Diabetes mellitus treatment
The World Health Organization predicts that the number of diabetes patients across the globe will double within the next decades. This is why numerous research efforts are underway to find alternative cures for the debilitating condition, and so enters the role of Aloe vera. A 2009 Korean study released in the journal Phytomedicine found that oral treatments of Aloe vera gel had positive effects on diabetes-induced mice. The Aloe vera gel medication has helped lower the triglyceride levels as well as fat levels in the mice, making it a potentially useful aid in overcoming diabetes mellitus in the future.
At present, research groups continue to explore the endless possibilities Aloe vera has to offer. It is said that the ancients were truly wise in their choice of healing treatments, which is why more and more people today are opting for natural alternative forms of medicine. Within the next few years, the world is sure to reap even more healthful blessings from this miraculous plant.
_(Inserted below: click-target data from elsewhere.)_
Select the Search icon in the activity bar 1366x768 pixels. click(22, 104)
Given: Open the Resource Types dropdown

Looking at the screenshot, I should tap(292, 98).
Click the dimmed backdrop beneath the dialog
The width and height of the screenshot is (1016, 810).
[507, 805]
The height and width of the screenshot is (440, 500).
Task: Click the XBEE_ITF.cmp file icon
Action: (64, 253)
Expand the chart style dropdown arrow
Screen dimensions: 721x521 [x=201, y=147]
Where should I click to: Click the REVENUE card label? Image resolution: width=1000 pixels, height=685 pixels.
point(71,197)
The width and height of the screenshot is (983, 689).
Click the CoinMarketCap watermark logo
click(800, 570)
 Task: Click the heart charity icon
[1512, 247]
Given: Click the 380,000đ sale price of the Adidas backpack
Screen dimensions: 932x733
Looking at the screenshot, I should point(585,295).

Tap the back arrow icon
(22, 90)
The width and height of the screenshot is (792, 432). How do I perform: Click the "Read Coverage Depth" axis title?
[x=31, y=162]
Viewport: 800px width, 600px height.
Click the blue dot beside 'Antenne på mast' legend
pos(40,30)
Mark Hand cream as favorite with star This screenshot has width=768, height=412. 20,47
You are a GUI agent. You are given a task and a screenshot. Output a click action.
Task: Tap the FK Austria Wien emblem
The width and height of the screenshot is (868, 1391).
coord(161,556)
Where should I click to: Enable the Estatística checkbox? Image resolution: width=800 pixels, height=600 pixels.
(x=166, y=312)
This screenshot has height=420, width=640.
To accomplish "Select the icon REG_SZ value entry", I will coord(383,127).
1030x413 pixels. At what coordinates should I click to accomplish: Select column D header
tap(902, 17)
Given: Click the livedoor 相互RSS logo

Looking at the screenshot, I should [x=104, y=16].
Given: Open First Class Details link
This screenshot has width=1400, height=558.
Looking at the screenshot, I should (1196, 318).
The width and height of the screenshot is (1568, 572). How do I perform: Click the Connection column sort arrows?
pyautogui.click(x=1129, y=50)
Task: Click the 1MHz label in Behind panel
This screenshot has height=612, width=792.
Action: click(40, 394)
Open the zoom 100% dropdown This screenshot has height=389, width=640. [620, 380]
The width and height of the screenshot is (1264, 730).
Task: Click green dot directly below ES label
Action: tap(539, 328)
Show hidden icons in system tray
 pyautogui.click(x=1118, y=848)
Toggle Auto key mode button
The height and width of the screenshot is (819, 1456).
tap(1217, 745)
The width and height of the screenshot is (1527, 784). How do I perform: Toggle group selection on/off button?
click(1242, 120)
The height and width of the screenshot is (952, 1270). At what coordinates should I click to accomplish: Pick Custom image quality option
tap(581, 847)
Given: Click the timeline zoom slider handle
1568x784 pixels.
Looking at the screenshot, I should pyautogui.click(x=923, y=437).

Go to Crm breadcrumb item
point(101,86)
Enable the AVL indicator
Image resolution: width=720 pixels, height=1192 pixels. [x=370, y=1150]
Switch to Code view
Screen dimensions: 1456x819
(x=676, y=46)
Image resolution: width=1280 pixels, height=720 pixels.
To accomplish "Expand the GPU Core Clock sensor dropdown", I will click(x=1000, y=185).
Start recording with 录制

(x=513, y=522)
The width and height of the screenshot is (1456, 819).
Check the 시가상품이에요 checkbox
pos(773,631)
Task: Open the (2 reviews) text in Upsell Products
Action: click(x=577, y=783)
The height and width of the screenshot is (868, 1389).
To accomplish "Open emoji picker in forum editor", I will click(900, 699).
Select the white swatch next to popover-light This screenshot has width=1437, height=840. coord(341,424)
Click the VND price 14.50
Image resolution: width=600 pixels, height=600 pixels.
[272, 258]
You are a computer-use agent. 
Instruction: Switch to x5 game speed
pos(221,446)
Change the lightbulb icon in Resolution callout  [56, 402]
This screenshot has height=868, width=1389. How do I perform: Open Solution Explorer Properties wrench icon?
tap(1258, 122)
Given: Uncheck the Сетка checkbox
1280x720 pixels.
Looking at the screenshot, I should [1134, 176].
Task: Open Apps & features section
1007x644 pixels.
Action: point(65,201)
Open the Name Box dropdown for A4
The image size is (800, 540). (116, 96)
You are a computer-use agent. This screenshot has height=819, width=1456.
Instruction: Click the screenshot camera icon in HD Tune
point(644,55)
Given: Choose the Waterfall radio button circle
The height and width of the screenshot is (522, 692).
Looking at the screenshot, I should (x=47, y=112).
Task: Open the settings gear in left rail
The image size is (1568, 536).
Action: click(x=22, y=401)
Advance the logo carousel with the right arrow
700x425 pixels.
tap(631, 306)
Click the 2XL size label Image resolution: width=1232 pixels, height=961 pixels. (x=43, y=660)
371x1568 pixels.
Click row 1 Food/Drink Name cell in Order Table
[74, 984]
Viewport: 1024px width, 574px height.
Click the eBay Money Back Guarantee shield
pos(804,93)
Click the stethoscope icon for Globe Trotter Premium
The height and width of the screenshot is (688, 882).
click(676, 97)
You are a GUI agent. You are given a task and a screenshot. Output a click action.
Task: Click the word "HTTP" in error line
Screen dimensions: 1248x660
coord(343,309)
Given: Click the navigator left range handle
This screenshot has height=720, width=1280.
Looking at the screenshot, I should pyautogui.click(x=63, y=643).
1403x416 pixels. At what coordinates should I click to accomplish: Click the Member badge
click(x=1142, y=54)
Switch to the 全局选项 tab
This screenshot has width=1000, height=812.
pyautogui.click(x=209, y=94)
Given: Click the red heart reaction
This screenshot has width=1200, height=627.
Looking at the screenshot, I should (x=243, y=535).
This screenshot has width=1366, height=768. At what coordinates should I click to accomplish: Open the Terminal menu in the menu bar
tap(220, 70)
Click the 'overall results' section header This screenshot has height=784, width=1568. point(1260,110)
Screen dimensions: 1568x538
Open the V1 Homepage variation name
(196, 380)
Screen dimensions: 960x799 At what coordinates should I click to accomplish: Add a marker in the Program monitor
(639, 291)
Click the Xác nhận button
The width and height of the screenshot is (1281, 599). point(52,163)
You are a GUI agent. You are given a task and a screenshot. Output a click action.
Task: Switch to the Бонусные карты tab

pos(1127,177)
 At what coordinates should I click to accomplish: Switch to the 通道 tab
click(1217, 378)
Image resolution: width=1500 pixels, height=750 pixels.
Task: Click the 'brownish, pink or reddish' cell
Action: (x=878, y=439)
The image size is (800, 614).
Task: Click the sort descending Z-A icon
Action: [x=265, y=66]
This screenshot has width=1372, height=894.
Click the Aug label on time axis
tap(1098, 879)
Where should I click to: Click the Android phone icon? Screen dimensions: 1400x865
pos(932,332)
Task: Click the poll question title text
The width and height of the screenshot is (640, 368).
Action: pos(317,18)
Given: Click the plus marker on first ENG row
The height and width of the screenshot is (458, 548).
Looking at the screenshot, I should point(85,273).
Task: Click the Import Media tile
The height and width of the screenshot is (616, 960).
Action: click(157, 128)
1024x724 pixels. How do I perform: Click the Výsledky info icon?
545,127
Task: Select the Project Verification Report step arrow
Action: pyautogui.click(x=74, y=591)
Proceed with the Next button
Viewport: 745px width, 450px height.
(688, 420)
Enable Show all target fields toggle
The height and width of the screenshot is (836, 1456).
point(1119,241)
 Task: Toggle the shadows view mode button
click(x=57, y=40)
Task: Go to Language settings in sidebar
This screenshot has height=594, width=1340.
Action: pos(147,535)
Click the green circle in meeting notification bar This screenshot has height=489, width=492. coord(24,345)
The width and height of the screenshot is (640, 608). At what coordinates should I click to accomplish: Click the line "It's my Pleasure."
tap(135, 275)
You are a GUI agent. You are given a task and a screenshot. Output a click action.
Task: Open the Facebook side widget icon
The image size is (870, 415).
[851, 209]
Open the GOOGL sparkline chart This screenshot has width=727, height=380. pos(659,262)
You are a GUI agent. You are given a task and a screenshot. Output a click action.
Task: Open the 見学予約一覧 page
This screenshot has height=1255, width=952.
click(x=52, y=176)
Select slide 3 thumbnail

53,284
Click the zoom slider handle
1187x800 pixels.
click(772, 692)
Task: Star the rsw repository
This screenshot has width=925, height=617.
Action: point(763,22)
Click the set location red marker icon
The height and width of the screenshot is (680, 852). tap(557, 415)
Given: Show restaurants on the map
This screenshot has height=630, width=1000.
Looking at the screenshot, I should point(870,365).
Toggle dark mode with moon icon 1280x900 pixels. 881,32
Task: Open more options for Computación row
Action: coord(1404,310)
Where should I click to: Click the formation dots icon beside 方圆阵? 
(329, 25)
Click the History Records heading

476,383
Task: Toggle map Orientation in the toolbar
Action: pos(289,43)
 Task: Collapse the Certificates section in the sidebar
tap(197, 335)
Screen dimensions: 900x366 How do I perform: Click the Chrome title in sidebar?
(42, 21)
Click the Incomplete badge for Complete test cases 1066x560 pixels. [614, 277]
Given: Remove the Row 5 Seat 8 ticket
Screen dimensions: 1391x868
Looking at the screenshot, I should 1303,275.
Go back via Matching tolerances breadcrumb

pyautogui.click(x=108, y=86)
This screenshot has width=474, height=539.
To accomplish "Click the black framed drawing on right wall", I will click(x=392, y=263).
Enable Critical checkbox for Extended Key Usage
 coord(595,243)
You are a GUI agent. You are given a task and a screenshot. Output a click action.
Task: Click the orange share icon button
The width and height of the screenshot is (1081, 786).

Cock, I. E. (2008). Antimicrobial activity of Aloe barbadensis Miller leaf gel components. Internet Journal of Microbiology, 4(2).
Kim, K., Kim, H., Kwon, J., Lee, S., Kong, H., Im, S. A., Lee, Y. H., et al. (2009). Hypoglycemic and hypolipidemic effects of processed Aloe vera gel in a mouse model of non-insulin-dependent diabetes mellitus. Phytomedicine, 16(9).
Puataweepong, P., Dhanachai, M., Dangprasert, S., Sithatani, C., Sawangsilp, T., Narkwong, L., Puttikaran, P., & Intragumtornchai, T. (2009). The efficacy of oral Aloe vera juice for radiation induced mucositis in head and neck cancer patients: a double-blind placebo-controlled study. Asian Biomedicine, 3(4).